Six and 12 months after T0, response rate to the follow-up questionnaires was 77.8% and 75.6% in the ITG group and 84.0% and 68.0% in the WLC group, respectively. At six months, 60.0% of the ITG group and 45.2% of the WLC group responded they continued the application of EFT. At 12 months follow-up, 55.9% of the ITG group and 35.3% of the WLC group still applied EFT.

In the ITG group, there was a significant improvement of the health state index scores at all time points when compared to baseline result at T0 (p<0.005; data not shown). In the WLC group, this significant improvement was observed as from T1 and was maintained until 12 months of follow-up (p<0.005; data not shown). Pairwise comparisons indicated that the strongest improvement in health state index scores took place after the EFT intervention: T1 vs T0 for the ITG (p<0.001) and T2 vs T1 for the WLC group (p = 0.005) (Fig. 6; Table 2).

The estimates of fixed effects show that the EuroQoL EQ-5D-3 L scores between the ITG and WLC group were not statistically significantly different over time, with T0 as reference time point and measured until follow-up of 12 months (p>0.05; Table 2 for T1 and T2 vs T0; data not shown for follow-up).

4. Discussion

We aimed to establish EFT as an effective treatment to help cancer survivors manage sr-CRCI. To the best of our knowledge, this multicentre randomised wait-list controlled trial is the first to evaluate the application of EFT as a tool for improving sr-CRCI. These data showed that an intervention with EFT reduced subjective cognitive complaints with a difference in proportion of 46.5% between the ITG and WLC group at T1 (p<0.01), almost twice the assumed difference. The linear mixed model analysis established the potential of this intervention by a significant difference in estimated mean CFQ scores at T1 between both groups (p<0.001). At T2, this between-group difference was no longer statistically significant as the application of EFT resulted in a similar reduction in the WLC group, who caught up with the effect in the ITG.

-------------------------

**TASKS TO PERFORM**
a - For each statement below, say yes or no depending on whether it agrees with the EFT trial text, and quote the words of the text that decide it. (i) At 12 months follow-up, a larger share of the ITG group than of the WLC group still applied EFT. (ii) The EuroQoL EQ-5D-3 L scores of the ITG and WLC groups differed significantly over time. (iii) At T2, the between-group difference in estimated mean CFQ scores remained statistically significant.
b - Return the stretch of the EFT trial text from "4. Discussion" through "in the ITG.", copied word for word.

**PROVIDED DATA**
-------------------------

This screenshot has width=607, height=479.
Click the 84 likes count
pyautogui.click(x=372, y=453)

-------------------------

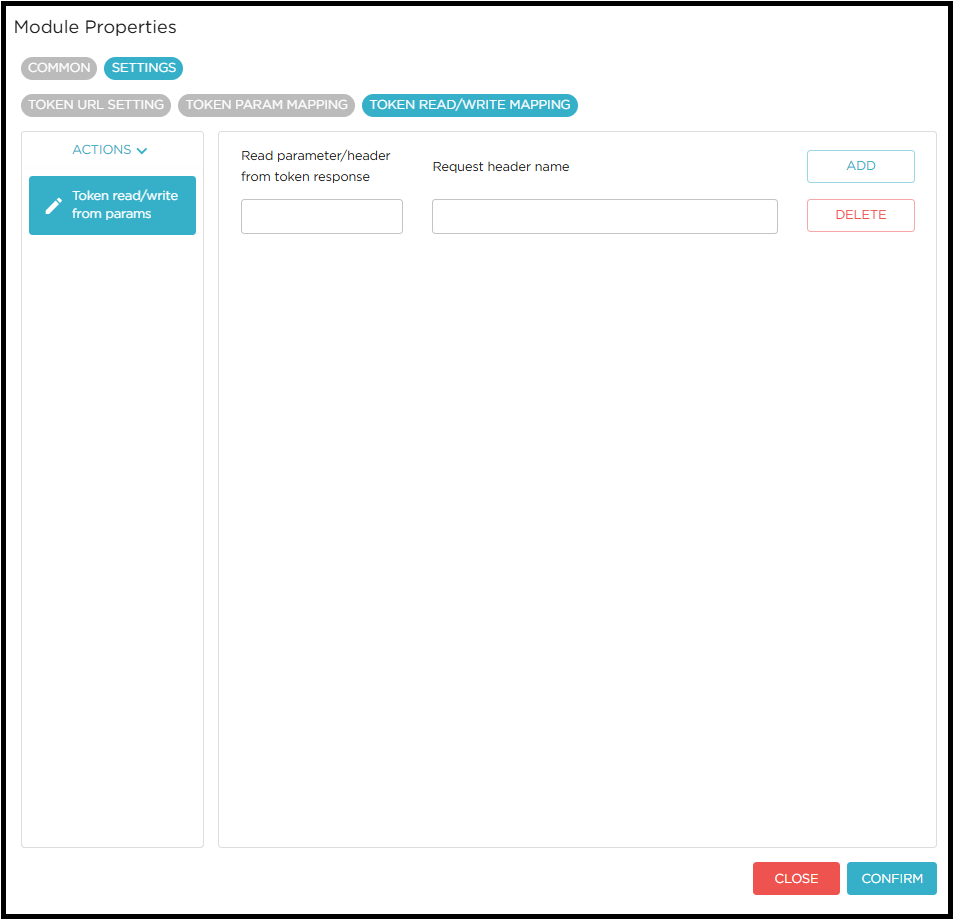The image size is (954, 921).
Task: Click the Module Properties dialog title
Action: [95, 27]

-------------------------

**TASK RESULTS**
a -
(i) Yes: "At 12 months follow-up, 55.9% of the ITG group and 35.3% of the WLC group still applied EFT."
(ii) No: "the EuroQoL EQ-5D-3 L scores between the ITG and WLC group were not statistically significantly different over time"
(iii) No: "At T2, this between-group difference was no longer statistically significant"

b -
4. Discussion

We aimed to establish EFT as an effective treatment to help cancer survivors manage sr-CRCI. To the best of our knowledge, this multicentre randomised wait-list controlled trial is the first to evaluate the application of EFT as a tool for improving sr-CRCI. These data showed that an intervention with EFT reduced subjective cognitive complaints with a difference in proportion of 46.5% between the ITG and WLC group at T1 (p<0.01), almost twice the assumed difference. The linear mixed model analysis established the potential of this intervention by a significant difference in estimated mean CFQ scores at T1 between both groups (p<0.001). At T2, this between-group difference was no longer statistically significant as the application of EFT resulted in a similar reduction in the WLC group, who caught up with the effect in the ITG.